Joe's food budget is, let's say, 10% of what he makes; $X/10. You want to sell your food at a profit, sure. You want to sell your food to anyone, whether that's Joe or Myrtle or Henri VIII. If you're selling your food for 11% of what you pay Joe, Joe has to take that 10% somewhere else, and instead of you getting that 10% back - because Joe is just another frelling customer for a staple 'must-buy' item, basic food - someone else gets that 10%, and you lose a customer - and Joe, your employee, is disgruntled, because for the amount you're paying him, he can't even shop at your 'bargain basement store'. It'd be different if he were working for a high-end clothing store, or a car place, or whatever - but even then, it is wise to pay your employees sufficiently so that they find at least a minimal segment of your products are within their budget for that item. It's part of advertising.
Yes, you make your profit by selling to people other than your employees; that's absolutely true. That your employees shop where they work doesn't mean that you're losing your profit, it means that you're losing less of your labor expense. You're always going to be paying Joe $X per hour. Joe has to be making enough to buy food for himself and his family - if he doesn't make it with you, he has to go somewhere else and make it with them. If you make it worth his while to buy his food from you - because he's going to be getting food from somewhere no matter what - then you will be getting back the monies you paid him. And he'll be happy he can buy it from you, and he'll go home happy. Or be able, after four years of saving, to purchase that Honda, or wristwatch, or whatever it is you're selling. It's part of advertising; it's part of employee satisfaction. Customers pay attention when an employee says, "Oh, yeah, I got one of these last week/month/year. These things are great!!" You want 'word of mouth' to start with your employees.

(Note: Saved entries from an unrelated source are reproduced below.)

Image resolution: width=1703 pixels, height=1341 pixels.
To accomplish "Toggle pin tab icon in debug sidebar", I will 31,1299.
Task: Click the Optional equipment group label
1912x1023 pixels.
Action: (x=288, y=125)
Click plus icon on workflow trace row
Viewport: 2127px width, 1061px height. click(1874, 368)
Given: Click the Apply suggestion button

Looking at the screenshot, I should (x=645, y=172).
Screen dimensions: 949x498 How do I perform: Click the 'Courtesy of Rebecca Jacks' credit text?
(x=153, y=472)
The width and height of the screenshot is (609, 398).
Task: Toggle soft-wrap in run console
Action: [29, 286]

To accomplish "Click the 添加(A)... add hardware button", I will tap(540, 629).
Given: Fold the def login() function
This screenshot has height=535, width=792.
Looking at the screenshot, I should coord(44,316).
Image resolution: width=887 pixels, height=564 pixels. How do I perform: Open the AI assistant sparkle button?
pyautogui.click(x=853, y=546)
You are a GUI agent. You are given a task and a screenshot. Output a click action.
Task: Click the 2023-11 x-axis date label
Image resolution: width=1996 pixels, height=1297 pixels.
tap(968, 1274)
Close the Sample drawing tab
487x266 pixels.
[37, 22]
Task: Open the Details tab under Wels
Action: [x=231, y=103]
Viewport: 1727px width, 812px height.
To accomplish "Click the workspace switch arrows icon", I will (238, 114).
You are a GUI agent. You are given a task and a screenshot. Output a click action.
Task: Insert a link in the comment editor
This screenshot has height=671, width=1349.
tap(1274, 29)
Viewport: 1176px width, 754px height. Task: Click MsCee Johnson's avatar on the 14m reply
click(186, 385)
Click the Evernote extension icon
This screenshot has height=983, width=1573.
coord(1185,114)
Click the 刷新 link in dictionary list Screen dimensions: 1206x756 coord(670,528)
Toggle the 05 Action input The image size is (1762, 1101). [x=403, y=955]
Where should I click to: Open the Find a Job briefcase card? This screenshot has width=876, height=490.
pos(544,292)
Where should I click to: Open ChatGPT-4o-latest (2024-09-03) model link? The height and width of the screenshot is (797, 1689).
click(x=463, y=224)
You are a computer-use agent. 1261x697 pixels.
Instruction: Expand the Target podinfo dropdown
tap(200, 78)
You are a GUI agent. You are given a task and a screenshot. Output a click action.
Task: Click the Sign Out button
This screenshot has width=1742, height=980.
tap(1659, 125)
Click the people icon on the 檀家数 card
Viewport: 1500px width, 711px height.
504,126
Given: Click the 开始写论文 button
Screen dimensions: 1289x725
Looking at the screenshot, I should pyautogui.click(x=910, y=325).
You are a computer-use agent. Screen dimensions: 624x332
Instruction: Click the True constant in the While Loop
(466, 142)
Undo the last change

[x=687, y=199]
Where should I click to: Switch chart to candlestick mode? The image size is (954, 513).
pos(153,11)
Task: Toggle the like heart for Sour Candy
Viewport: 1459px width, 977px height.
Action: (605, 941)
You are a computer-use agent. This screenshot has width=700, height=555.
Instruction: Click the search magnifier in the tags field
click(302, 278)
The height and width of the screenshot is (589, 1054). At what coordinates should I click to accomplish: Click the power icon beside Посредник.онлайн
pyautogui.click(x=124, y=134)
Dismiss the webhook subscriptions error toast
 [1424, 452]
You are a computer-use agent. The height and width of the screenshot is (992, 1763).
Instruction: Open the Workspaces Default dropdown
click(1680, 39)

Are your employees going to be your entire consumer base? Hell, no. But that's what McArdle's proposition subtly points out. She proposes that you lose money selling to your employee, when she's failing to account for the fact that for every one widget you sell to that employee, that employee (happy that she bought a widget, loves her widget, is enthusiastic about Wyrm-brand Widgets, They're The Best!!TM) is going to have sold more widgets. Because she's happy about them, customers who are interested in a widget but just want information right now (because Micronaut-brand Widgets are a buck less, just down the street) MIGHT buy today because Your Employee is so gosh-darned happy with her Wyrm-brand Widget (They're The Best!!TM) has convinced them with her enthusiasm and personal experience and satisfaction that they should not purchase a Micronaut-brand Widget, but a Wyrm-brand Widget, and find out for themselves why They're The Best!!TM
In other words, while McArdle's mathematics and conclusions are clear on the surface, she fails at Business Employee Sense 101 - and fails miserably.